Residents With View Of Lake Fume Over Stacks
Six fake smokestacks were placed on top of the old City Light steam plant near the southeast corner of Lake Union last weekend, but with the ruckus they are causing in one neighborhood, you'd think they were belching black, sooty coal smoke as they did in the 1930s.
The 55-foot stacks were installed because the newly remodeled building is a historic landmark and the developers were required to install them to recapture the building's flavor.
Though there are six smokestacks instead of the original seven, and they are 20 feet shorter than the first ones, Peggy Reddy now looks west from her $200,000-plus condominium and sees not a "beautiful, pristine Lake Union," but smokestacks.
"This is landmark preservation in the most perverse sense," she said.
The smokestacks are directly in front of Reddy's Lakeview Boulevard East condo. And the stacks have in huge vertical letters: ZymoGenetics - the name of the biotechnology and research firm that will move into the building next month. The restoration and lettering were approved by the Seattle Landmarks Preservation Board. Now Reddy's view of the lake is cut into neat sections, each framed by a light-blue smokestack.
"I want the world to know how mad I am about this. I'm going to organize the neighborhood," she vowed.
Two floors above Reddy in the same building, Bob George said, "I'm all for preservation, but I don't understand the purpose of putting up nonfunctional stacks . . . and they are destroying the view of everyone who lives on the hillside (east of the lake).
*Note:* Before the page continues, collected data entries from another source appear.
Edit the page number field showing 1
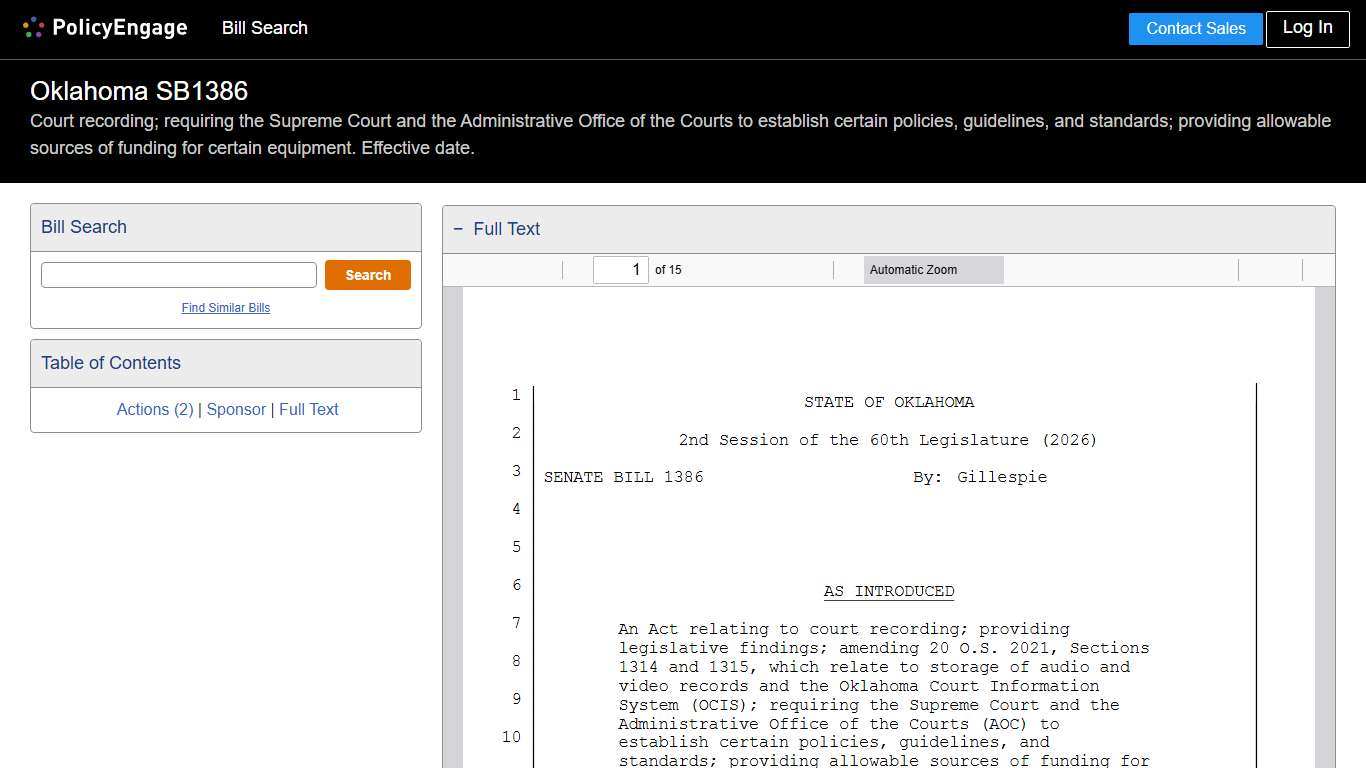Screen dimensions: 1366x768 pos(620,269)
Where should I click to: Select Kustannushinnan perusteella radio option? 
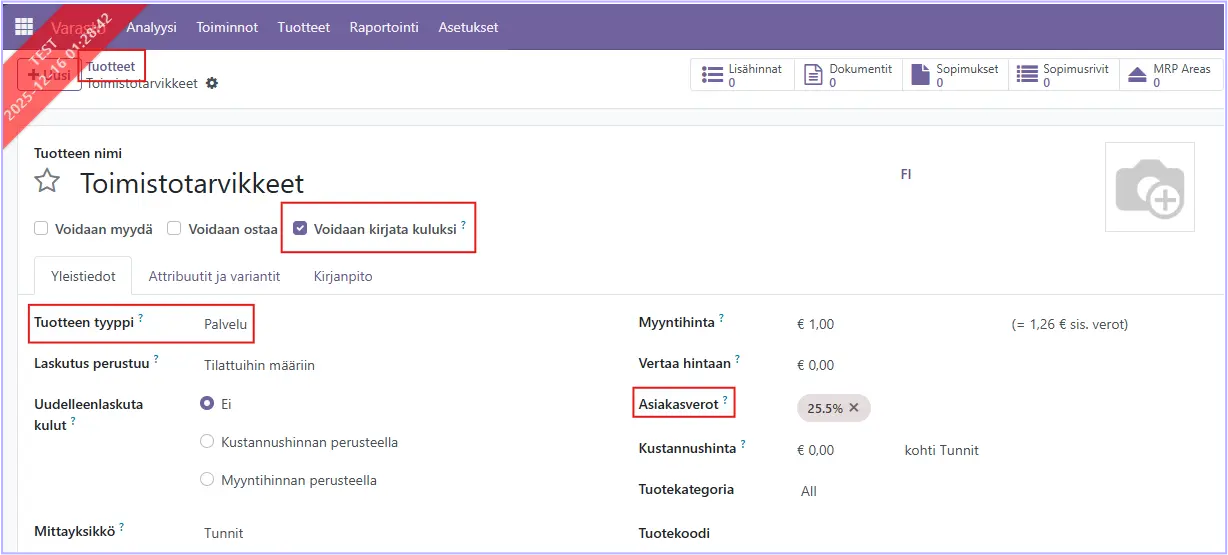point(207,441)
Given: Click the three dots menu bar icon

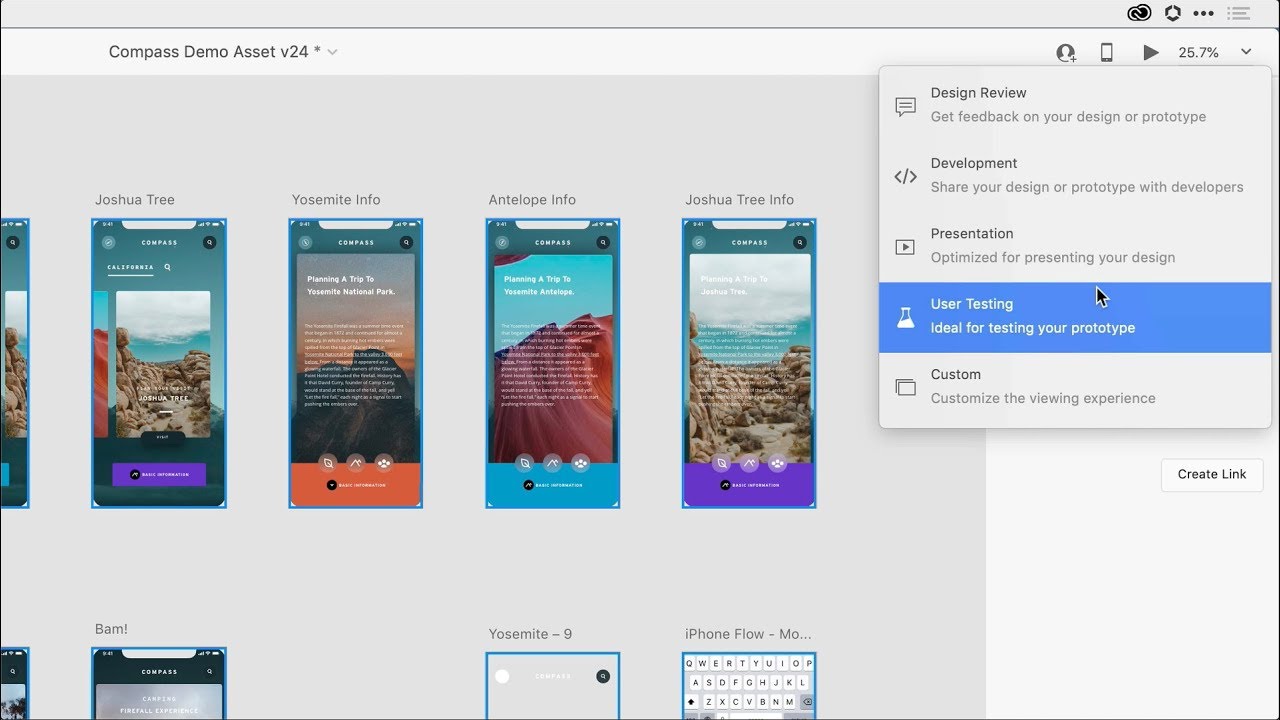Looking at the screenshot, I should [1203, 13].
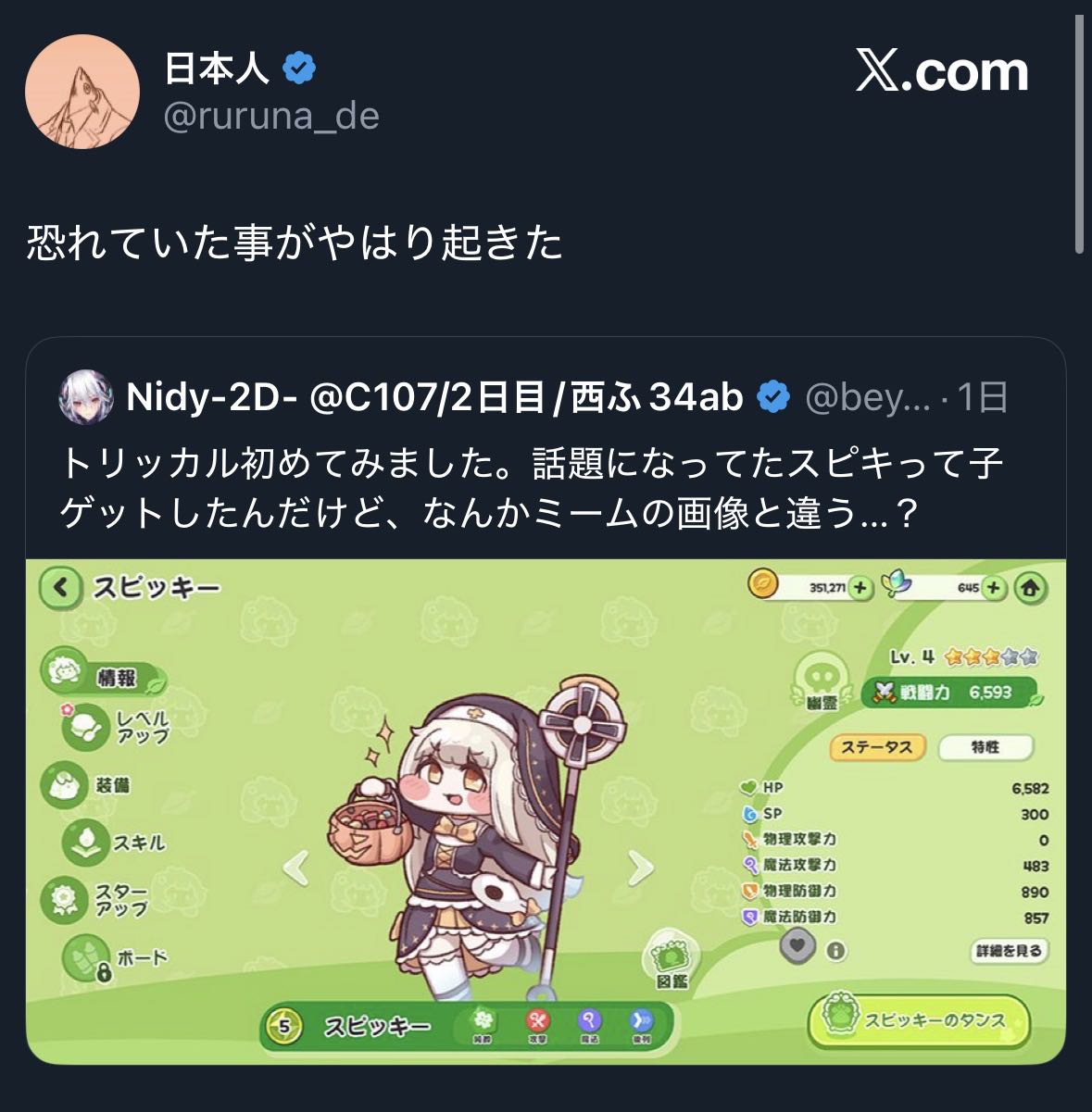Tap the info circle icon under stats
The image size is (1092, 1112).
click(x=836, y=951)
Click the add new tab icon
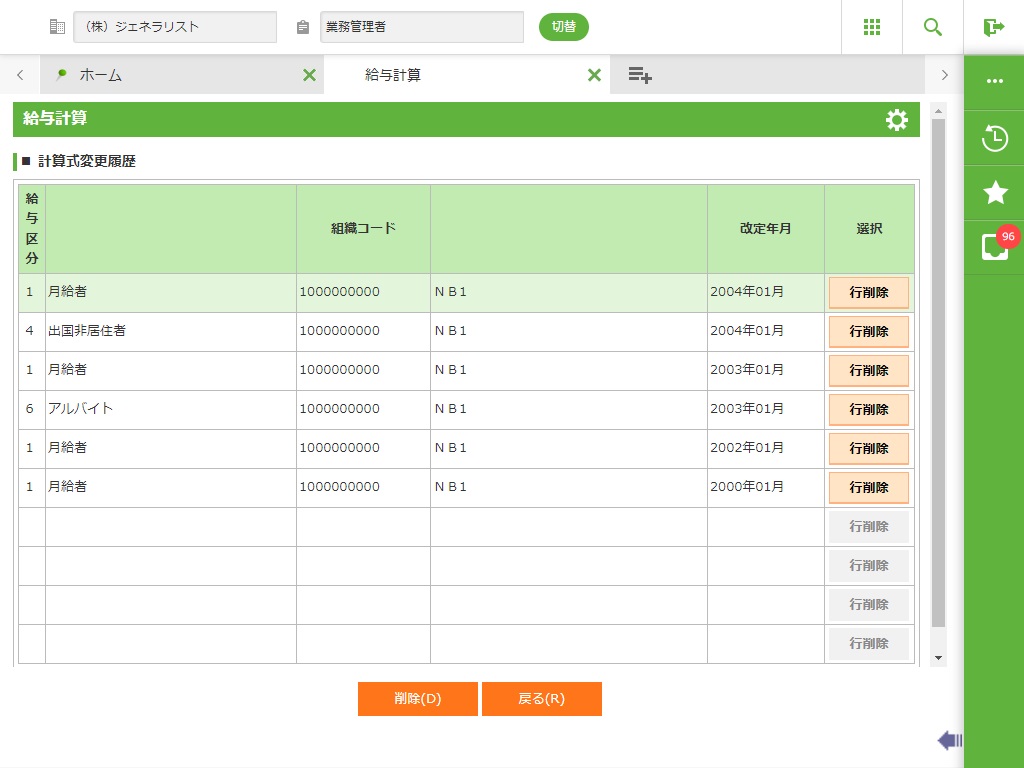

It's affecting hundreds of people, not just a few."
Kathy Healy shares the view and the viewpoint. "I think it's terrible . . . and I don't like the lettering; it looks tacky and cheap."
Even though there have been public discussions of plans to reinstall the smokestacks, Reddy, George and Healy said they didn't know about the plans and bought their condos after the old smokestacks were removed in May 1991. Reddy is threatening to sue the real-estate agent who sold her the condo in 1991.
On the other side of the issue is Carol Eychaner, a former officer of the Eastlake Community Council, which pushed for the restoration, including smokestacks.
The building, constructed in stages from 1914 to 1921, was given its historical designation because of its industrial nature, Eychaner explained. "The steam plant is not supposed to be an ornamental building stripped of all its character," she said.
Eychaner said the smokestacks do not block anyone's view of the lake. "The stacks will be part of their view, but in no way do they block their view," she said.
Susan Boyle, an architect who nominated the steam plant as a historic landmark, says the building is an "urban-design presence in the city," like the Space Needle and the Smith Tower - a distinctive
landmark. "I think the stacks help recall the building's specialized use and its history," she said.